Work instruction 1
Reproduce the passage from the column on the pain of an affair verbatim, starting at "I’m including some" and ending at "issues to notice.".
Work instruction 2
Carry on the column on the pain of an affair, beginning after its final sentence.

____ Passage for review

Dear Readers – When someone communicates to me their relationship experiences, which I believe may be helpful to many, I’m happy to share them. The following reader provided views from a website posting which he related to, on “Understanding the Pain of an Affair.”
I’m including some selections from that posting:
My wife had an affair and got caught 20 months ago. I loved her and would’ve been with her until my dying day.
I would tell my children, early-20s, how lucky I was to still be so in love with someone after all these years. And that they should hope for the same. So much for long range planning!
I’ve been to many web sites and read much on the subject (of being betrayed). I recently came upon an article that really verbalized how I have felt.
Still Hurting
Posted April 19, 2013 by “Doug” - excerpted from the book Healing from an Affair: A cheater’s guide for helping your spouse heal from an affair:
“Most cheaters (or ex-cheaters) have no clue how much pain we’re causing, especially when we’re in our affairs and immediately after our affairs are discovered.
“We are too wrapped up in the affair or in our own issues to notice.
“Many victims have said that the pain is worse than losing a loved one… (it’s) a pain that keeps on giving and it lingers in the victim’s mind for a long time.

________
____ Material supplied

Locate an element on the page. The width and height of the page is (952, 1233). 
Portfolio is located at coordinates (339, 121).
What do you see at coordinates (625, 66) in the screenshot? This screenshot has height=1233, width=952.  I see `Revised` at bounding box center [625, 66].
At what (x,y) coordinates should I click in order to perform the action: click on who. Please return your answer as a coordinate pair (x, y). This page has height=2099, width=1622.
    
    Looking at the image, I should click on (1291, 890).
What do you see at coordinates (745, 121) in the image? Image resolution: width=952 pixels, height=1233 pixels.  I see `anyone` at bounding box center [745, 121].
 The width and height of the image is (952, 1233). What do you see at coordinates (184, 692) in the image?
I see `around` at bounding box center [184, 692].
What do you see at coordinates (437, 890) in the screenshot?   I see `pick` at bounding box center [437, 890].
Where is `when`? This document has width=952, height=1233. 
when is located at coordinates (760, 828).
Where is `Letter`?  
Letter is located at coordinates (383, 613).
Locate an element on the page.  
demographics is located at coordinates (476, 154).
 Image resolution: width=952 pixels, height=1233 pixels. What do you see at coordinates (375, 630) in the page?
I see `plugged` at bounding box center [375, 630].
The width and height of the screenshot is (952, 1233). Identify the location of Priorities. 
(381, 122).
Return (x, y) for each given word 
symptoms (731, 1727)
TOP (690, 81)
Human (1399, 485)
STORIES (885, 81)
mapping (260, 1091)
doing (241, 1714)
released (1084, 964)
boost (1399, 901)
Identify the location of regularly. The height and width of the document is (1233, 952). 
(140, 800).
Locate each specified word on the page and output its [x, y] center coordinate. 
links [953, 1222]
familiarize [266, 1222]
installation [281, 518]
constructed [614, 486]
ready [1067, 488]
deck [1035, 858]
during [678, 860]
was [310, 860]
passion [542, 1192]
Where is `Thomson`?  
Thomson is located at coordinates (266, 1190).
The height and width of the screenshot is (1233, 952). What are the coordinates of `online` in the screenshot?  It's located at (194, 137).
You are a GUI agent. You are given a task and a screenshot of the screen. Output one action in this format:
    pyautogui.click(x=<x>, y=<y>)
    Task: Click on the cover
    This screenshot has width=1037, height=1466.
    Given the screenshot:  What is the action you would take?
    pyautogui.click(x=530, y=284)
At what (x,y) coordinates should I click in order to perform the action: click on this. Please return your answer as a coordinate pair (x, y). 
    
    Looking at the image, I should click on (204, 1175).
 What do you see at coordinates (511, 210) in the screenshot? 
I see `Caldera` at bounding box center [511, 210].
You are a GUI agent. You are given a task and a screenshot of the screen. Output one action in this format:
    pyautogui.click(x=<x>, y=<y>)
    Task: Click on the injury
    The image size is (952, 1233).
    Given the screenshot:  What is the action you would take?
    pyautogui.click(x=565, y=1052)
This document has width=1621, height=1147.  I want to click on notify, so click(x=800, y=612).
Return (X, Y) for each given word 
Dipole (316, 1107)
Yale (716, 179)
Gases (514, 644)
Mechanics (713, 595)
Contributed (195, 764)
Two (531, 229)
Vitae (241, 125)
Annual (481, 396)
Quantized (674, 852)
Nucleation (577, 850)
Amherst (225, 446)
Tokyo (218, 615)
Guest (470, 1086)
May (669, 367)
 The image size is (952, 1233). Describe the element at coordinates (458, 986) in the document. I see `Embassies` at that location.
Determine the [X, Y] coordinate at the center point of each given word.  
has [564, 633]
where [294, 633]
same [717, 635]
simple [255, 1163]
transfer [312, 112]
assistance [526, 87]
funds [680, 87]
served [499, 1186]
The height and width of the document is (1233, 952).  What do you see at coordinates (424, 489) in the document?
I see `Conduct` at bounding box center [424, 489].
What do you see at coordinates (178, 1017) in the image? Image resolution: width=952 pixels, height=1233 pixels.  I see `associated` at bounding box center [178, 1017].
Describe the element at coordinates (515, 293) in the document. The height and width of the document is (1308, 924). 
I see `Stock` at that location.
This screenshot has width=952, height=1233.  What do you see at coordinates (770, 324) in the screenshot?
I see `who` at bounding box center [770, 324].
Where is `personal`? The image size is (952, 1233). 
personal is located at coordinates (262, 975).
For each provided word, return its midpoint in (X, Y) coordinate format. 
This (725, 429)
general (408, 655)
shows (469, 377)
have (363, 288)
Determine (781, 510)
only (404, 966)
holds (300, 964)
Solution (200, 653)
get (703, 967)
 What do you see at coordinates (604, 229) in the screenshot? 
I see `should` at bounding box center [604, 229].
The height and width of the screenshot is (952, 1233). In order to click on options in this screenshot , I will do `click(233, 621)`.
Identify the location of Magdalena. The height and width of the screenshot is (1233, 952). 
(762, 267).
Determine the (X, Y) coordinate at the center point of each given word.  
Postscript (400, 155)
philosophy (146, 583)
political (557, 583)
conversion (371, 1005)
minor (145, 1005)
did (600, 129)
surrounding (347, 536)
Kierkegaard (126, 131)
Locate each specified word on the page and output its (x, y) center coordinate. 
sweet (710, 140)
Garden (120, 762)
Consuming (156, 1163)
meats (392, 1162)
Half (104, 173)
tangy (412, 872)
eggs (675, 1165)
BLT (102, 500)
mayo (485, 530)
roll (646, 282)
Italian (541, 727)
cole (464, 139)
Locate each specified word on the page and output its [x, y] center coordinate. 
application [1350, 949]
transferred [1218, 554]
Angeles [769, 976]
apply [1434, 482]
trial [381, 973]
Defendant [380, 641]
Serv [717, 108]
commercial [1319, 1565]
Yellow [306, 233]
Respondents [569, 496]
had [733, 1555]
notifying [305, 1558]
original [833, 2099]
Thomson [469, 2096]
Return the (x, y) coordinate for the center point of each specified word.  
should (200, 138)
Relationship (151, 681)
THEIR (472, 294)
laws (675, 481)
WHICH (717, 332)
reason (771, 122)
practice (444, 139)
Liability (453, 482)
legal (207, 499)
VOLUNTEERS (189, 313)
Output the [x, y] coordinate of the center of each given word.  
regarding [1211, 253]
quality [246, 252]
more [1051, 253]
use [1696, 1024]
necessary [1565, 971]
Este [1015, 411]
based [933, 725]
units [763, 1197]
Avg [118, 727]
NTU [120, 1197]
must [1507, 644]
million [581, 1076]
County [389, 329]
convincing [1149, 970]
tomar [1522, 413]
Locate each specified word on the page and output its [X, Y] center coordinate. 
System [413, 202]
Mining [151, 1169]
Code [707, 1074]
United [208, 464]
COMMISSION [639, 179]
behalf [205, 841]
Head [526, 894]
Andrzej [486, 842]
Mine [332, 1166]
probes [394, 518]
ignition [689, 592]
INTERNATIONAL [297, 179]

________

Task result 1
I’m including some selections from that posting:
My wife had an affair and got caught 20 months ago. I loved her and would’ve been with her until my dying day.
I would tell my children, early-20s, how lucky I was to still be so in love with someone after all these years. And that they should hope for the same. So much for long range planning!
I’ve been to many web sites and read much on the subject (of being betrayed). I recently came upon an article that really verbalized how I have felt.
Still Hurting
Posted April 19, 2013 by “Doug” - excerpted from the book Healing from an Affair: A cheater’s guide for helping your spouse heal from an affair:
“Most cheaters (or ex-cheaters) have no clue how much pain we’re causing, especially when we’re in our affairs and immediately after our affairs are discovered.
“We are too wrapped up in the affair or in our own issues to notice.

Task result 2
“Each time they experience a trigger, the pain is there again as if the affair just occurred. They have many questions, emotions, images, and feelings that constantly stir up more pain. The affair remains in the mind of the betrayed through every waking moment.
“We’ve caused a severe trauma to our spouses, and it’s a trauma that they never deserved. So we have to do our best and work our hardest to help them past this.
“Ask your wife about her pain after your affair if she hasn’t already told you…. do some surfing online and check out almost any infidelity forum or blog and read some of the entries from those who have suffered as a result of an affair.
“Understanding that pain alone can help to change your way of thinking almost immediately.
“Experts say it takes anywhere from two to four years for a person to recover from infidelity. We are aware of some situations where the trauma has been an issue for 20 years or more.
“Your spouse feels shock, both emotionally and physically. She’s exhausted, feels worthless… has felt anger, sadness, and despair.
“She may suffer from panic attacks and has totally lost her confidence, her self-esteem, and cannot trust herself to make good decisions any longer.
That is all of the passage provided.